This discussion seems mostly among graduate students and young professors (as far as I can tell; the posts on the forum are all anonymous). Here is a sample:
Anyone who has ever submitted a law review article knows it is a complete joke. You can send it to 100 journals at once, it is barely reviewed by law students, there is no word limit, and the revision process is nowhere near as rigorous. You can lie to yourself, but it is a waste of good scholarship to publish in law reviews.
And another:
If you have multiple books and peer reviewed articles, then go for it on law reviews. I agree it is a way to reach another audience. But if you are starting out your career as a political scientist, beware of wasting your time and good ideas on something that everyone knows is not remotely close to the peer review process. During the law review submission you can click on as many reviews as you want to send it to. It is impossible to get rejected. This doesn't mean there aren't good law review articles, or that good scholars don't publish in law journals, but you would be a fool to do so pre tenure.
And one more:
Ive published in both and wouldnt say one is better/harder than the other.
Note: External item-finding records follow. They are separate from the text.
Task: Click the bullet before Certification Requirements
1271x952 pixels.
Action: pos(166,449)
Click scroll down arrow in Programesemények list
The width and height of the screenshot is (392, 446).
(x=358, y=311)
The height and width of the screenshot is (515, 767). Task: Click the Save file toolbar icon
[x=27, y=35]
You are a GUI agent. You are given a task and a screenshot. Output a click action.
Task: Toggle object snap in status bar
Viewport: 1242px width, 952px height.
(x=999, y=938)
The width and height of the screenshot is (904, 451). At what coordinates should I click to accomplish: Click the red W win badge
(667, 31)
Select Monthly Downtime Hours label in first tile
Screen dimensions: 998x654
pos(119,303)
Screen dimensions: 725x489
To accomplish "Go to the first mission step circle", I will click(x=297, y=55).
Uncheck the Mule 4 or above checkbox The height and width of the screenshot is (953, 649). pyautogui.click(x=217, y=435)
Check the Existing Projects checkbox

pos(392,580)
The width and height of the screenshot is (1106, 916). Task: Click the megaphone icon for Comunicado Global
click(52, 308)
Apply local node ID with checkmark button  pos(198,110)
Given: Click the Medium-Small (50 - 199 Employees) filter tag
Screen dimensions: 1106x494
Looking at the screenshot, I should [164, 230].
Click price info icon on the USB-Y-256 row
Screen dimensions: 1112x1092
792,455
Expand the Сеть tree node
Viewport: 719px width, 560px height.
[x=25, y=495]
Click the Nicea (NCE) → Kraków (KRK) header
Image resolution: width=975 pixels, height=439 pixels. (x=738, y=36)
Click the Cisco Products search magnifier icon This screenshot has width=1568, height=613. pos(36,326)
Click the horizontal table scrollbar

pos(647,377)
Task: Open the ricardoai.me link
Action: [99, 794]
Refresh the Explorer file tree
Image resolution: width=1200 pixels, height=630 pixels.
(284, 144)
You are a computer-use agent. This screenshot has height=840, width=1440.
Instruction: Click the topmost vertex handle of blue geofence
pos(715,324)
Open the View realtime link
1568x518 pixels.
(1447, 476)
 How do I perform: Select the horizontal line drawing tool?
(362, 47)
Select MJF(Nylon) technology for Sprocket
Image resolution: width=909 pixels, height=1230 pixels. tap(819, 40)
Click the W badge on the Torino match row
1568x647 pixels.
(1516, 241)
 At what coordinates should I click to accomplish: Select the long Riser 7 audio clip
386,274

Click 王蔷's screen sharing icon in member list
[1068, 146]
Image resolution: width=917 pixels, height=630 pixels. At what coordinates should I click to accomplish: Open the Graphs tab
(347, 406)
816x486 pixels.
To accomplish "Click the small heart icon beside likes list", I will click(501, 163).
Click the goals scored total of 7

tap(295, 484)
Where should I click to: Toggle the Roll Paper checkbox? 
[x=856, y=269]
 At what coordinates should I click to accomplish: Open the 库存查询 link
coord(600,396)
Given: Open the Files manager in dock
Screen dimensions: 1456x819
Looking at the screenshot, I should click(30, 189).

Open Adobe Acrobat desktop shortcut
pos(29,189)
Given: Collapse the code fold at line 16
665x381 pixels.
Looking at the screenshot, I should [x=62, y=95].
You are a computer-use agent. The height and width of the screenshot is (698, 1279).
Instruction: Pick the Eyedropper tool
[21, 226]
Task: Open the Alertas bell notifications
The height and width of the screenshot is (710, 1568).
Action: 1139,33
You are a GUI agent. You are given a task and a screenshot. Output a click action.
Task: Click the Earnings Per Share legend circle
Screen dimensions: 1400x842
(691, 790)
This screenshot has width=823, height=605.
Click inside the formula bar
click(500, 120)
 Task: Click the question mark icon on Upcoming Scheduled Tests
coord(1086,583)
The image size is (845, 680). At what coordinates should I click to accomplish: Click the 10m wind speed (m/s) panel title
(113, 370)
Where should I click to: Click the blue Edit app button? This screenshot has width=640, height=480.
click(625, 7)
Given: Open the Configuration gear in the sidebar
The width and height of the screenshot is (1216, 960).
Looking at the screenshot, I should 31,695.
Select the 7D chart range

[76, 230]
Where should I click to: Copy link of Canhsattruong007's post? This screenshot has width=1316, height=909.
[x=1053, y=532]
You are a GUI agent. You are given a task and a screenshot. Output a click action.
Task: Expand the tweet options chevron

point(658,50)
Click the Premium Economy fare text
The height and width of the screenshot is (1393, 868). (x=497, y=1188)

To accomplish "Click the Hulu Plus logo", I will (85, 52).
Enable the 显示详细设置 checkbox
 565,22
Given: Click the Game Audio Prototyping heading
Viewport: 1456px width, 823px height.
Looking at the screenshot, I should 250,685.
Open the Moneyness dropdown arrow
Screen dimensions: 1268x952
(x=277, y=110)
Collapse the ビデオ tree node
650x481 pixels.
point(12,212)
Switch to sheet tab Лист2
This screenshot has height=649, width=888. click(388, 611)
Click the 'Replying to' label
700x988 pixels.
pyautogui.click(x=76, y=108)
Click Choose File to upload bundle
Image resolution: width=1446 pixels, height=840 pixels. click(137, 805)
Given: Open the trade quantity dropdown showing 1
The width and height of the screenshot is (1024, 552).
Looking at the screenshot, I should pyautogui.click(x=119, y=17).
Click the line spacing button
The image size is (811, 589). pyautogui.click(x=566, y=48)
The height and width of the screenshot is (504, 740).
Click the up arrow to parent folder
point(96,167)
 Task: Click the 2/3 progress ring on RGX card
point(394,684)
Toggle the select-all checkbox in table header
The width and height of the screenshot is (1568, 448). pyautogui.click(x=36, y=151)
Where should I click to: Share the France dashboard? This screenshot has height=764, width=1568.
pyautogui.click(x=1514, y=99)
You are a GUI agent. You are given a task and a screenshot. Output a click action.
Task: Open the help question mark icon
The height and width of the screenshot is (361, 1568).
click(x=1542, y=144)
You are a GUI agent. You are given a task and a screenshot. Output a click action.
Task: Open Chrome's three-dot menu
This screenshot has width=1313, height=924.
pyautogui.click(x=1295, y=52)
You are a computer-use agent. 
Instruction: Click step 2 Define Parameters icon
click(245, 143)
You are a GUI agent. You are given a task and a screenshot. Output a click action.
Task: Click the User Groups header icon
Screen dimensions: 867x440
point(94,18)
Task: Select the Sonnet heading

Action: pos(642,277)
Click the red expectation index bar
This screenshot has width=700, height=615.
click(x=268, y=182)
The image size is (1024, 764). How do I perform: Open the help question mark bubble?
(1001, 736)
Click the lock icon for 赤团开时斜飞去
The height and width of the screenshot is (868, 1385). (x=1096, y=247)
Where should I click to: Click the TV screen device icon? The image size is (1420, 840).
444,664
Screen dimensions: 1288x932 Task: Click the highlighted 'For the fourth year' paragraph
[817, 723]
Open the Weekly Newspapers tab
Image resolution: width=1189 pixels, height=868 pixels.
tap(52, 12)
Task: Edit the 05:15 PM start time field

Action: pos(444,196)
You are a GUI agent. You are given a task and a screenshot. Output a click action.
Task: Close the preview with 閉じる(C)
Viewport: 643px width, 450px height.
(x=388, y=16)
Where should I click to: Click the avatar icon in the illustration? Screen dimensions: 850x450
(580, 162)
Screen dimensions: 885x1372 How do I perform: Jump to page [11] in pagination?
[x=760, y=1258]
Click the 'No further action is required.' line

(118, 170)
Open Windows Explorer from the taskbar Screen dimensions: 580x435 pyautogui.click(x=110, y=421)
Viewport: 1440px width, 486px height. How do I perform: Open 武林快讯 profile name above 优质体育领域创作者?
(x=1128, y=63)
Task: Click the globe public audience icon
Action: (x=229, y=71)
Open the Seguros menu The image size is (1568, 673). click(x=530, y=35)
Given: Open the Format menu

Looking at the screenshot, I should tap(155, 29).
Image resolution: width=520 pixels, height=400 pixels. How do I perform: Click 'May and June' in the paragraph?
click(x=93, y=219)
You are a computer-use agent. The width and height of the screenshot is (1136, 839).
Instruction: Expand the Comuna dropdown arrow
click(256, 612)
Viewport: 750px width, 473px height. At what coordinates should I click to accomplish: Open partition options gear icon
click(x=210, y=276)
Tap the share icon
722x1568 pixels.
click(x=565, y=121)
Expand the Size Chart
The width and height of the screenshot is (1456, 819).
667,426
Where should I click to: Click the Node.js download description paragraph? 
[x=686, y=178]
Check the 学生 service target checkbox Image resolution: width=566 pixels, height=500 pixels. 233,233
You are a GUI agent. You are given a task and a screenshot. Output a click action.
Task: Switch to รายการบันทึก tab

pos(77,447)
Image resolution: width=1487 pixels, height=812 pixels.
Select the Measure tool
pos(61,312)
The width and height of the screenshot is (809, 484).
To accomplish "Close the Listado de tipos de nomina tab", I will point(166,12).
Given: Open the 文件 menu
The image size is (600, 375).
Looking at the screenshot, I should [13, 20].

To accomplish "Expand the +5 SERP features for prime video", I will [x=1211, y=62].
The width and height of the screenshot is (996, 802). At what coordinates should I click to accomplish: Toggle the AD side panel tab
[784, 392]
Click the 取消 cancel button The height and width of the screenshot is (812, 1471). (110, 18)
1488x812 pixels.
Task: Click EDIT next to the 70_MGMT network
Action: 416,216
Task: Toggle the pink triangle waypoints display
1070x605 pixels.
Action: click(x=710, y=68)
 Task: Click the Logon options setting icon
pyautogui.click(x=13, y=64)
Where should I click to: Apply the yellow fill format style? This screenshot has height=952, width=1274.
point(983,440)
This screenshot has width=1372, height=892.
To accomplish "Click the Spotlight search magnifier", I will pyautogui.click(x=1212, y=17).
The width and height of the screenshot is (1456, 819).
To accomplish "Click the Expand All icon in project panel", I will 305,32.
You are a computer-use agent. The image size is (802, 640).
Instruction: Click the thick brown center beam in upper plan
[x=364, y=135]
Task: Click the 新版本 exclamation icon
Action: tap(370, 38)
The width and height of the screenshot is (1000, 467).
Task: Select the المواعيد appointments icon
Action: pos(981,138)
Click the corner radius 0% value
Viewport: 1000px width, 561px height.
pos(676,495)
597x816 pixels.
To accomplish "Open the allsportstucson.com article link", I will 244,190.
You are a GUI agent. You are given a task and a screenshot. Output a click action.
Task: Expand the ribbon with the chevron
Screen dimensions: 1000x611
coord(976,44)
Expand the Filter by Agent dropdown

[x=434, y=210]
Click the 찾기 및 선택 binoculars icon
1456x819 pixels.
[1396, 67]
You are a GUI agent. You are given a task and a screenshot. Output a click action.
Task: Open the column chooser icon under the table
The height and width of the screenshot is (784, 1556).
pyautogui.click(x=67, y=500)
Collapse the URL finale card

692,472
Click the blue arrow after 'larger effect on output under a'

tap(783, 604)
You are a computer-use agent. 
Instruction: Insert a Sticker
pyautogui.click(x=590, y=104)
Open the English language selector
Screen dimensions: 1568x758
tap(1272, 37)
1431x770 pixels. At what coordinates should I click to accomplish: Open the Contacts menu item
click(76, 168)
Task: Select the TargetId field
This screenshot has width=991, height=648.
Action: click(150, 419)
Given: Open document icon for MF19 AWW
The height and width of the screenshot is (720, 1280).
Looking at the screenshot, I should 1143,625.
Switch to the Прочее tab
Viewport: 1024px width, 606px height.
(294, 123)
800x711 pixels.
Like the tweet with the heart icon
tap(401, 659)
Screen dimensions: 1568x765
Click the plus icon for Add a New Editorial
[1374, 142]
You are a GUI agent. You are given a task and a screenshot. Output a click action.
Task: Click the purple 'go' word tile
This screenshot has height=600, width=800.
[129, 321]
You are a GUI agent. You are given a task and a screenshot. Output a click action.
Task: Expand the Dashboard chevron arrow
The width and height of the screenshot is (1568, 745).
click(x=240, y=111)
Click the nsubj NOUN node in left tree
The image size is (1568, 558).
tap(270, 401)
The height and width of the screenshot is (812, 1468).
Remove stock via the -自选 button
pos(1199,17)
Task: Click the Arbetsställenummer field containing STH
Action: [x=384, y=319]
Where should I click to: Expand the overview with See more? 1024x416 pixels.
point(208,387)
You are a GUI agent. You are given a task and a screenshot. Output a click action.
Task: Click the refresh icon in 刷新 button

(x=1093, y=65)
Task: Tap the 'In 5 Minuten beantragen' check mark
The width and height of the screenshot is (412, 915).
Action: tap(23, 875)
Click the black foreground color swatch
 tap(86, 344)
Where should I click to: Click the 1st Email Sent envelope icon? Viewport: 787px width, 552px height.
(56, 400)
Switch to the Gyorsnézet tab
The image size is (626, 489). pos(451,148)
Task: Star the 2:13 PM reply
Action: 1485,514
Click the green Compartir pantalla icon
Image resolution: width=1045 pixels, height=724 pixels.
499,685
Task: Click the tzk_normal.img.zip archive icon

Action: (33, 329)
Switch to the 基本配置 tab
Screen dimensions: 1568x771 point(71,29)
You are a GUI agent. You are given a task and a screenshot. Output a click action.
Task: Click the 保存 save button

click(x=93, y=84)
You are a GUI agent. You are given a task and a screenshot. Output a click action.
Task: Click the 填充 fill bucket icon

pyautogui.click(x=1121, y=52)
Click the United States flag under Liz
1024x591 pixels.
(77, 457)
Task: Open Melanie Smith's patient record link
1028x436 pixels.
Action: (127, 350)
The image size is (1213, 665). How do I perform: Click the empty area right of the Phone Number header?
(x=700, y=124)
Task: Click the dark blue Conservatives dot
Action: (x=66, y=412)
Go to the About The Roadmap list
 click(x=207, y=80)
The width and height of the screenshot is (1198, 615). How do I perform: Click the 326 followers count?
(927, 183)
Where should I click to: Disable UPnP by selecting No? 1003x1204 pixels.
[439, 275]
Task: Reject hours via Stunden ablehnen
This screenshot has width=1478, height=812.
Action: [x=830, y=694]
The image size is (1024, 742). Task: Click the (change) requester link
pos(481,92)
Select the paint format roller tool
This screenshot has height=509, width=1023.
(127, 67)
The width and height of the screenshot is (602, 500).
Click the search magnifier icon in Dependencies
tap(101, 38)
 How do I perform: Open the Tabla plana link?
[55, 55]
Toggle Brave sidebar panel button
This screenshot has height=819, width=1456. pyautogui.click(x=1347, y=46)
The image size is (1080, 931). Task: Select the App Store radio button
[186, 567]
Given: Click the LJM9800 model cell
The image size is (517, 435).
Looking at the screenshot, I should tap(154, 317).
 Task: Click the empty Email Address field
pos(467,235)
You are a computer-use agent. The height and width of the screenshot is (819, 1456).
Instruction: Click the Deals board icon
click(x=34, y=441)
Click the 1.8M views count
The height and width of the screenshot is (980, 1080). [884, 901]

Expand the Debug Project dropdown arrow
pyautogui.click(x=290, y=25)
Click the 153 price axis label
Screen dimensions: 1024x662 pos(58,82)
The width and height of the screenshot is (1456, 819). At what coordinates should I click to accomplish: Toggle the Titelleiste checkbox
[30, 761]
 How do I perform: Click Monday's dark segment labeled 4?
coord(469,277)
Law reviews arent as rigid on the type of reasoning used and sources cited, so long as citations are provided and detailed. They dont explain rejections. If youre accepted, you work with editors on revisions almost like an r and r process.
Political science journals are a lot more rigid on what methods are used and who gets cited, even if the choice of method doesnt affect results and many different references could be used to make same point.
Law reviews are more likely to accept quantitative analysis than political science journals are to accept legal reasoning.
What do academics think of lawyers as scholars? Law reviews and legal education are so wasteful and useless.
The "n" on that thread hardly qualifies as political scientists talking about law journals….
Jojo,
Anecdotally, when I applied to teach criminal law at a local community college, the department chair told me that a JD is not an academic degree and he doesn't consider it as a "real graduate work." Told me he would rather hire a copper with an MA teach. Further expressed his contempt for criminal lawyers like me. He noted you guys collect 5 bills from a poor client for a five minute morning court appearance and then knock off the rest of the day.